The NHS Confederation, which represents organisations that provide NHS services, said that allowing trusts to spiral into financial difficulties is “in no one’s interest”.
Mike Farrar, chief executive of the organisation, said: “A growing number of organisations, including Mid Staffordshire Foundation Trust, are finding themselves facing financial difficulties and tough decisions about the future sustainability of their services.
“In the best interests of patients, Monitor is right to take firm action to help the trust recover its financial footing and deliver better care. We need to consider all the options and identify their merits and flaws.
“We need to do more to support troubled trusts at the earliest possible stage to maintain high standards of care, rather than getting to the point where trusts find themselves facing administration. This requires better integration of services and a focus on people’s care needs, rather than the location of buildings.
“There is no denying that changes to services can be controversial and they can be difficult to communicate, even when there is a good clinical case for doing so.
“Poor care costs money and, in the worst cases, lives. We know all too well about the tragic consequences for patients and their families at Mid Staffs when this was the case in the past.
“Allowing trusts to spiral into financial difficulties is in no one’s interest. To address these issues, we need radical changes to improve outcomes and manage resources on a sustainable basis. This means having a whole-system solution that involves the wider healthcare community, rather than looking at one organisation in isolation.”
Chris Hopson, chief executive of the Foundation Trust Network, added: “Putting Mid Staffordshire Foundation Trust into administration is a key test of the failure regime under the new healthcare system and the Foundation Trust Network hopes the announcement will mark another milestone in the process of successfully resolving the difficulties facing the Trust.
“We support all efforts to improve the quality of services for patients in Staffordshire and welcome this recognition that on occasions issues in the local healthcare economy have to be tackled regionally rather than just locally.
“It is important, however, to highlight the work the current leadership team at Mid Staffs has done since 2008 to resolve issues at the trust including huge financial pressures.”

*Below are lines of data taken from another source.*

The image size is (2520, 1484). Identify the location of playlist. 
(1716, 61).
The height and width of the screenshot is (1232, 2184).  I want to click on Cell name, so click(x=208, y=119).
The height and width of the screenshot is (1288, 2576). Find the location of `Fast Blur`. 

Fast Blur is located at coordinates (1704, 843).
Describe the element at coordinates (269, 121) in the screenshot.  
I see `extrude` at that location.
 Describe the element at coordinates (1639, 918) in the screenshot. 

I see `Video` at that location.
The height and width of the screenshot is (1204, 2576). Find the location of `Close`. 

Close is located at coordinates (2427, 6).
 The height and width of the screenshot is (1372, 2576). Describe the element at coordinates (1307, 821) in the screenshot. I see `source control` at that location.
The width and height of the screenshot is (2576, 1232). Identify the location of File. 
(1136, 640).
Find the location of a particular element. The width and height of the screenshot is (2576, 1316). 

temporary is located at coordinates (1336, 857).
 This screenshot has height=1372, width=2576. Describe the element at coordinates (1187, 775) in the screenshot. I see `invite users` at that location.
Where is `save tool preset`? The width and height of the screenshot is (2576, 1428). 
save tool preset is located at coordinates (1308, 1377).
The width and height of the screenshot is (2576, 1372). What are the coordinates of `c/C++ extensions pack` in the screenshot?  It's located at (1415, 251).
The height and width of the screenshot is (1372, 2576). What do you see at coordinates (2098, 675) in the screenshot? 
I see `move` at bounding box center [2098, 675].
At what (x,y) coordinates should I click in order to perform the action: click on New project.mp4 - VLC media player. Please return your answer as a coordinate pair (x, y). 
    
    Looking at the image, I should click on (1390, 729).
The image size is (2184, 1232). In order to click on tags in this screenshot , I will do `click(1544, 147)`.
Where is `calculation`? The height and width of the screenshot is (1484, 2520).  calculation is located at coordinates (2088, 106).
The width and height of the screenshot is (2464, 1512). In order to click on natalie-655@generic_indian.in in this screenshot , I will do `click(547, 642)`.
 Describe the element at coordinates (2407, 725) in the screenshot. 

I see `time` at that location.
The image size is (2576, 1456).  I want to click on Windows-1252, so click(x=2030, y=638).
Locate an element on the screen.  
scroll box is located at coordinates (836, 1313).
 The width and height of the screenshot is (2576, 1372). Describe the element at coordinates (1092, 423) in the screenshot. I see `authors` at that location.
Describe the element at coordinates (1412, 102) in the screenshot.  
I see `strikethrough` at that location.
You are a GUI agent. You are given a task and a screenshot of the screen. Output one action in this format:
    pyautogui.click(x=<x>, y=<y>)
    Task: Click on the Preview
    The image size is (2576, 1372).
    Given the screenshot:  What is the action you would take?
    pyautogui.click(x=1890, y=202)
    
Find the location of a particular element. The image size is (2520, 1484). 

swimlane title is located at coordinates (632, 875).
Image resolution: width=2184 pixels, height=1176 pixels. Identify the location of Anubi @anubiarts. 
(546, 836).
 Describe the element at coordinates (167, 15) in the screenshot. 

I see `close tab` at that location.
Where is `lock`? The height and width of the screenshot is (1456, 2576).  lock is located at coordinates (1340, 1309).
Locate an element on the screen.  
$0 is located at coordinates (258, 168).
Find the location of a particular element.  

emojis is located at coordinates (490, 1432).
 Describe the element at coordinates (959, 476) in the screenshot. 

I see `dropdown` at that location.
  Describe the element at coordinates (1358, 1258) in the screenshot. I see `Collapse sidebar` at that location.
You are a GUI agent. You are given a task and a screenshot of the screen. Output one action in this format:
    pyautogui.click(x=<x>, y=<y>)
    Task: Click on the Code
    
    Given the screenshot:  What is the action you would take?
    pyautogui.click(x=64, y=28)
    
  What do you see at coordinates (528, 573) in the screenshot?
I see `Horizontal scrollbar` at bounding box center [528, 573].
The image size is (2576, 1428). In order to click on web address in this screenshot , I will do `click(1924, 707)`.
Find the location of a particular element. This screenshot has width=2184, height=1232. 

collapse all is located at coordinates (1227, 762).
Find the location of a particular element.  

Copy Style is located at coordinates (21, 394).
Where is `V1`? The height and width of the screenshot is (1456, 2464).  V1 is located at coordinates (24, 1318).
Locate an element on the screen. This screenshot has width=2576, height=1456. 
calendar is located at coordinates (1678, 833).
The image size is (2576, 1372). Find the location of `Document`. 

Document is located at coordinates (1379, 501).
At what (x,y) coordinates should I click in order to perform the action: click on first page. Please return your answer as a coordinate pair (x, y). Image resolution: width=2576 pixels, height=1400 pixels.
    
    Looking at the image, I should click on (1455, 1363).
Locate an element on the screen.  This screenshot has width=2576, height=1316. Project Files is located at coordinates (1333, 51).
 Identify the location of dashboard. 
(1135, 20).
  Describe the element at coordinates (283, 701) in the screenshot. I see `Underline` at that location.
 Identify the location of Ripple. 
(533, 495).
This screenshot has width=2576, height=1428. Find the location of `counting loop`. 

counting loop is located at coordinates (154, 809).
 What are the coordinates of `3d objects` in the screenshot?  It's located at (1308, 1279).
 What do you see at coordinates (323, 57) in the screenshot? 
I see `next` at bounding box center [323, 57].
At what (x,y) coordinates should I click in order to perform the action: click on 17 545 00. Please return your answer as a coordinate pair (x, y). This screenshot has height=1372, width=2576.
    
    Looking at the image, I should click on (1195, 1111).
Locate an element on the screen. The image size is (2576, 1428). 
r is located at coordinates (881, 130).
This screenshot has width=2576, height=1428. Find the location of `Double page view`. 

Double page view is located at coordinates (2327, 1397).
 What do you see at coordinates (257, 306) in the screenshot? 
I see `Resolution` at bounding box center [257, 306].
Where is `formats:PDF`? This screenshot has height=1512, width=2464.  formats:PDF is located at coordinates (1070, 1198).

Christina McAnea, head of health at the union Unison, said: “The news is deeply worrying for patients, staff and local people. More than 15,000 local residents have already signed a petition calling for the hospital to keep its acute services. It is vital that these views are listened to and acted upon at all stages of the consultation process.
“Hospital staff and managers have put many hours of hard work into trying to turn this hospital around after the tragic lapses of care that occurred. Putting this hospital into administration could turn the clock back on these improvements.
“The focus on finances is also very worrying given that putting finances first - above patient care - was a major criticism made by the Francis report into Mid Staffs.
“There is money available to bail out banks, there should be money available to bail out vital local services such as hospitals. The government must step in.”